Compute the Integral?

**masterofcheese** · June 6th 2009, 12:23 PM

Compute integral x on top, -1 on bottom, sin(t^2) times 2t dt

I have a calc final in three hours and I don't know how to solve this problem.

**Spec** · June 6th 2009, 12:31 PM

$\int_{-1}^x 2t\sin t^2 dt$

Note that $\frac{d}{dt}\left(-\cos t^2 \right)=2t\sin t^2$

**skeeter** · June 6th 2009, 12:35 PM

Originally Posted by masterofcheese

Compute integral x on top, -1 on bottom, sin(t^2) times 2t dt

I have a calc final in three hours and I don't know how to solve this problem.

$\int_{-1}^x \sin(t^2) \cdot 2t \, dt$

substitution ... let $u = t^2$

$du = 2t \, dt$

substitute and reset the limits of integration ...

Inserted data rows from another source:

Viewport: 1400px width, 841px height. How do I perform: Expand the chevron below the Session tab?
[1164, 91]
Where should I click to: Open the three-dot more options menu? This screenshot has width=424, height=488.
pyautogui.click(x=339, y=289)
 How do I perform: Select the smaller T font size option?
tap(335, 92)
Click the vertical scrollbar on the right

$\int_1^{x^2} \sin(u) \, du = \left[-\cos(u)\right]_{1}^{x^2}$

$\cos(1) - \cos(x^2)$

**calc101** · June 6th 2009, 01:22 PM

Skeeter, I understand your solution except for the new limits: 1 and $x^2$ .

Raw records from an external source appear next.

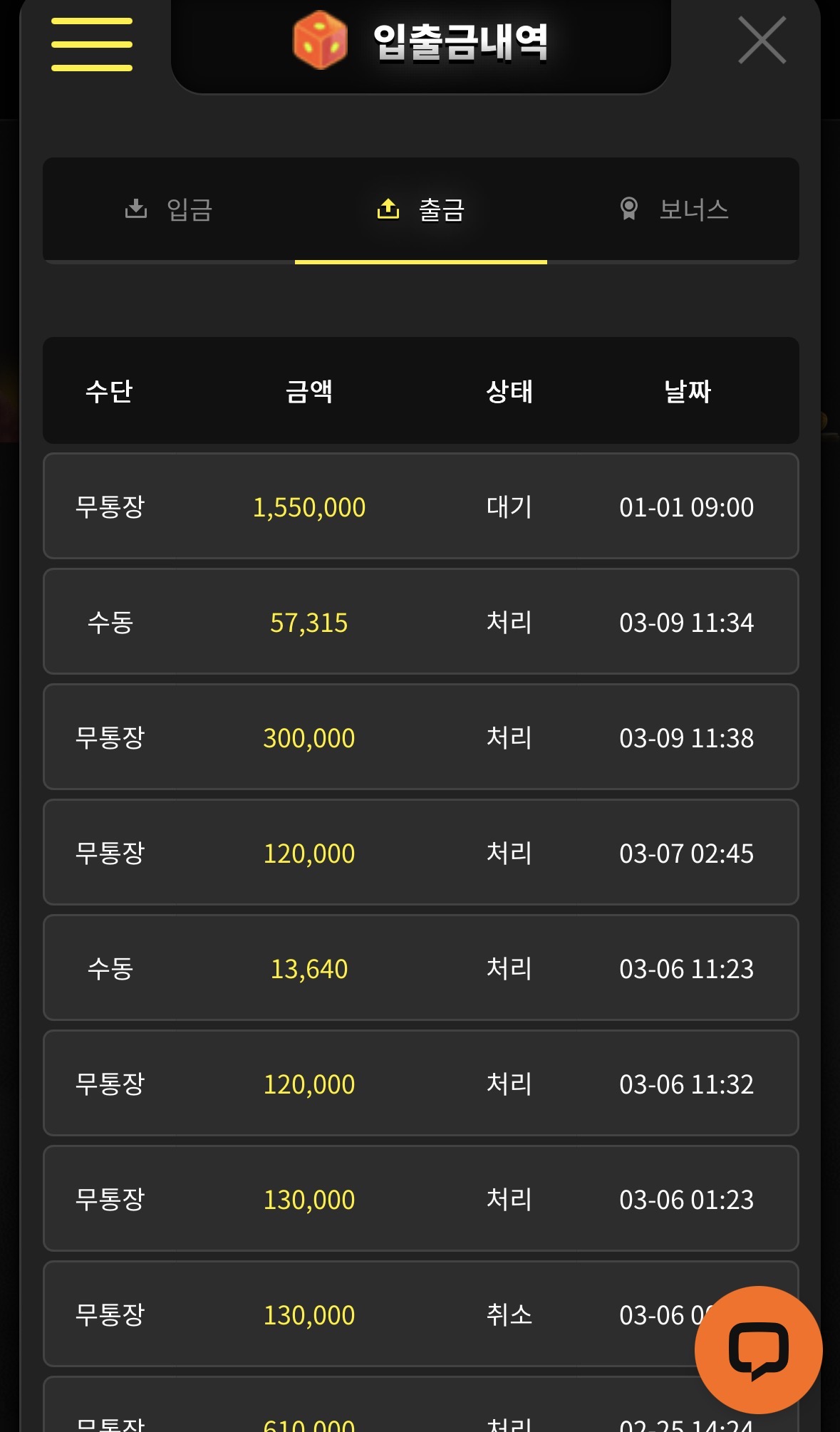840x1432 pixels.
Task: Switch to the 입금 tab
Action: (189, 209)
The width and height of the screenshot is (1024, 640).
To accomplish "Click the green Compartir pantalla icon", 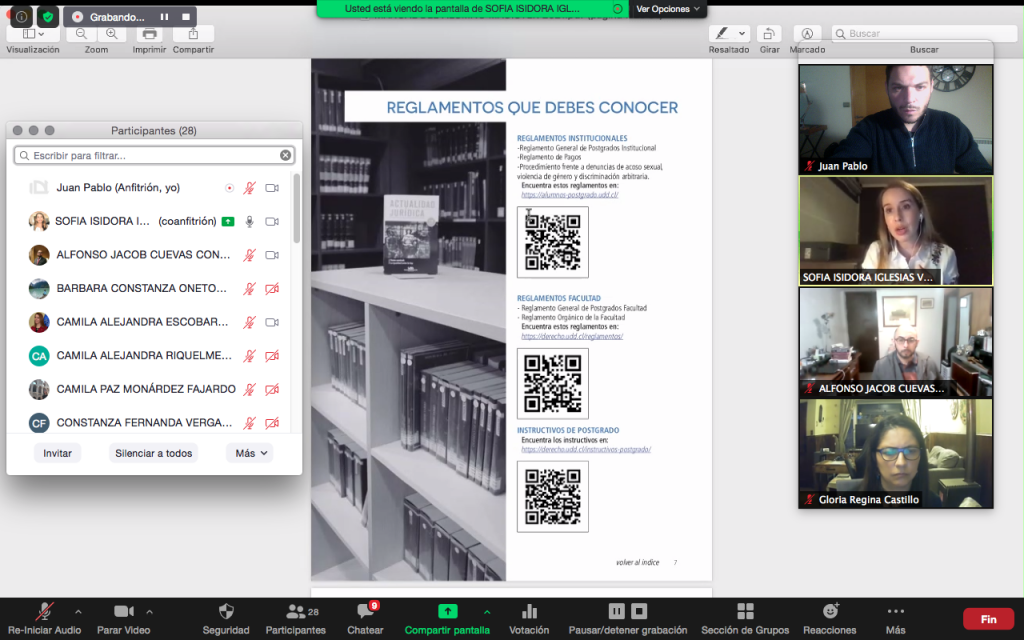I will coord(447,611).
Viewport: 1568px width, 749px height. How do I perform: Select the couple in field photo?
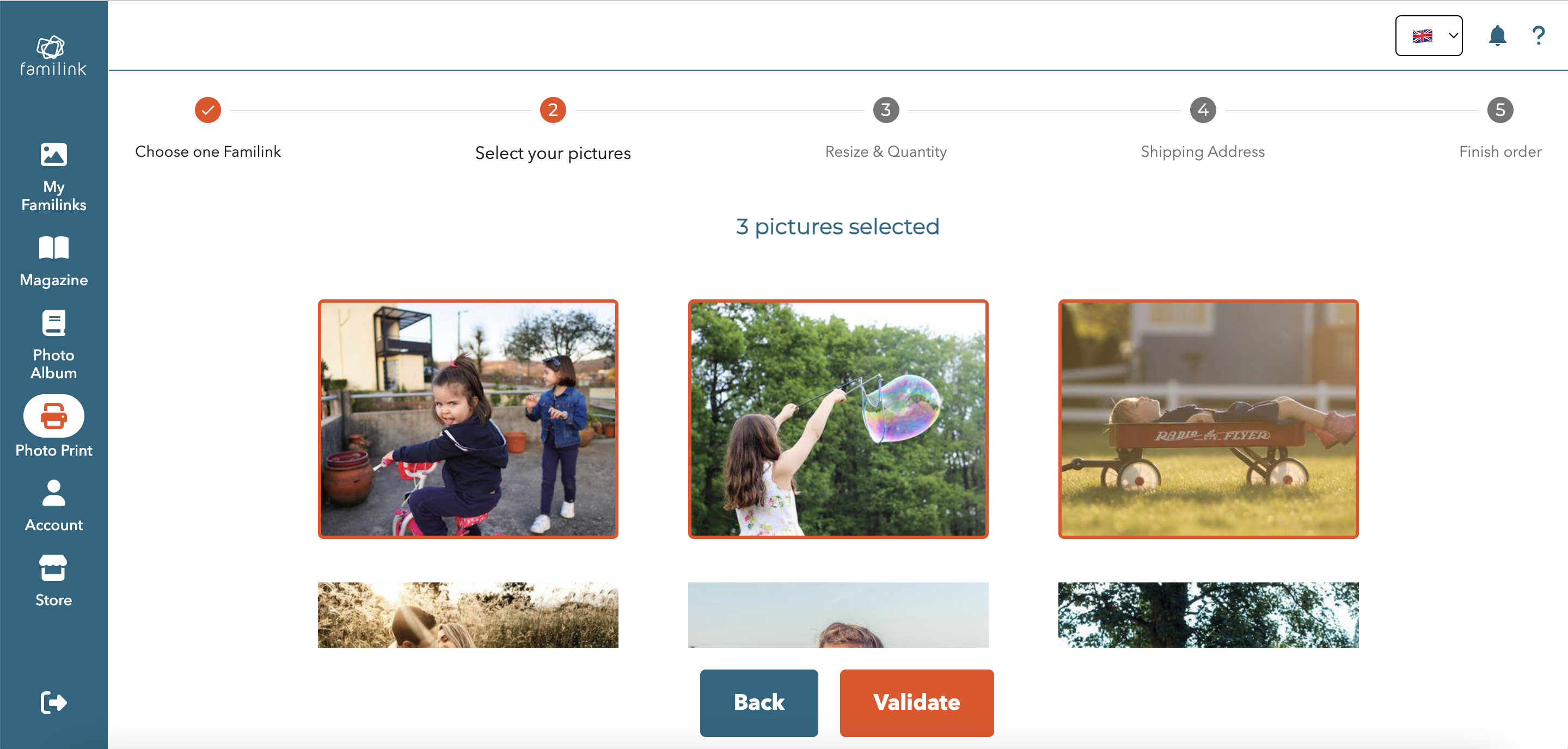[468, 615]
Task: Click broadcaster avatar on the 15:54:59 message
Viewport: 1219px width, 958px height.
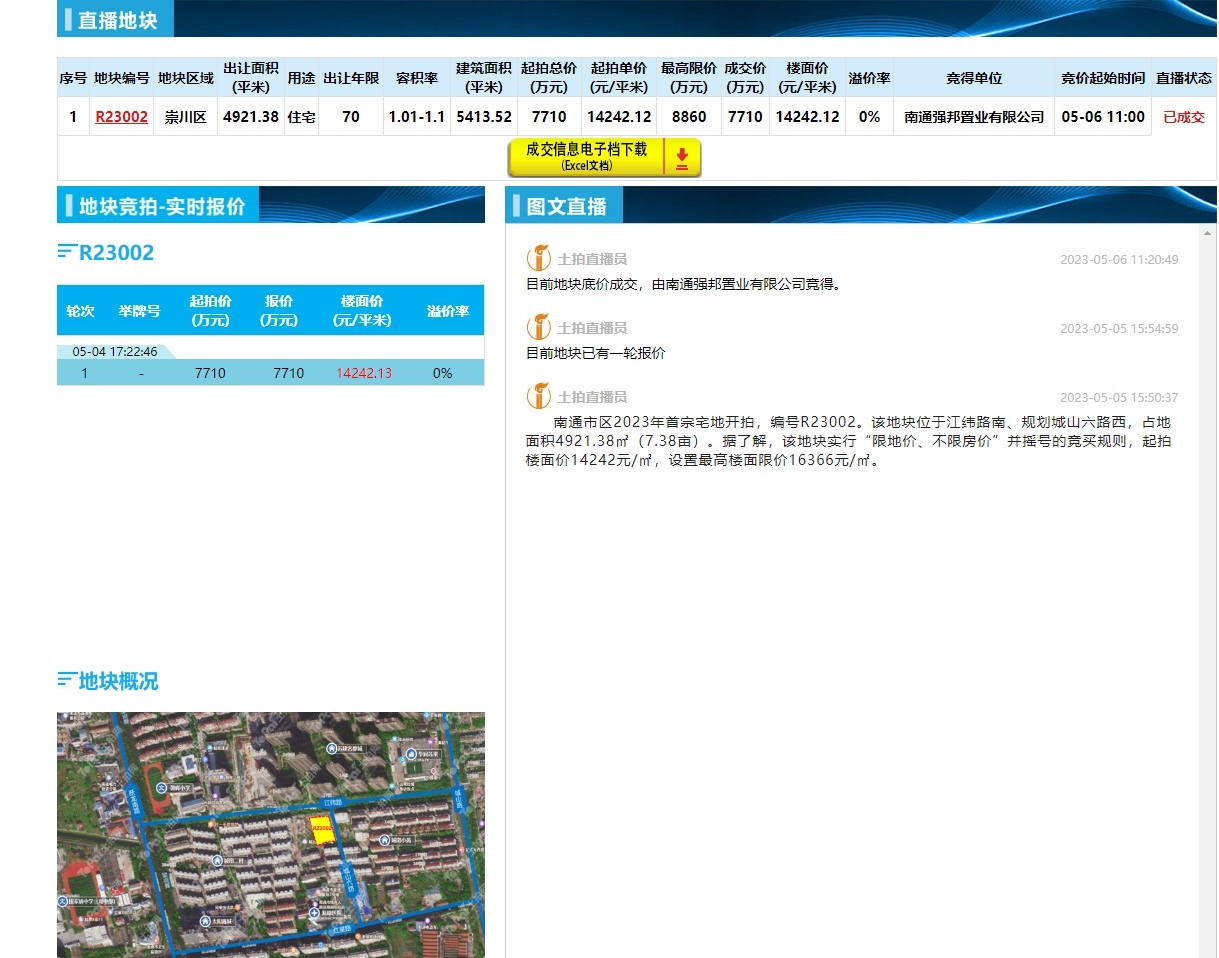Action: pos(539,327)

Why did you introduce new limits to the integral and how did you get them?

Thanks

**Spec** · June 6th 2009, 01:33 PM

He made the substitution $u=t^2$ , and since $-1 \leq t \leq x$ we get $1 \leq u \leq x^2$

His final answer is correct, but he made a typo in the process by the way. $\int \sin x dx = \textcolor{red}{-}\cos x +C$

**Plato** · June 6th 2009, 01:35 PM

I have one negative comment. I find it absolutely astounding that someone three hours away from a calculus final exam would not see at once that
$\int {2t\sin \left( {t^2 } \right)dt = - \cos \left( {t^2 } \right)}$ .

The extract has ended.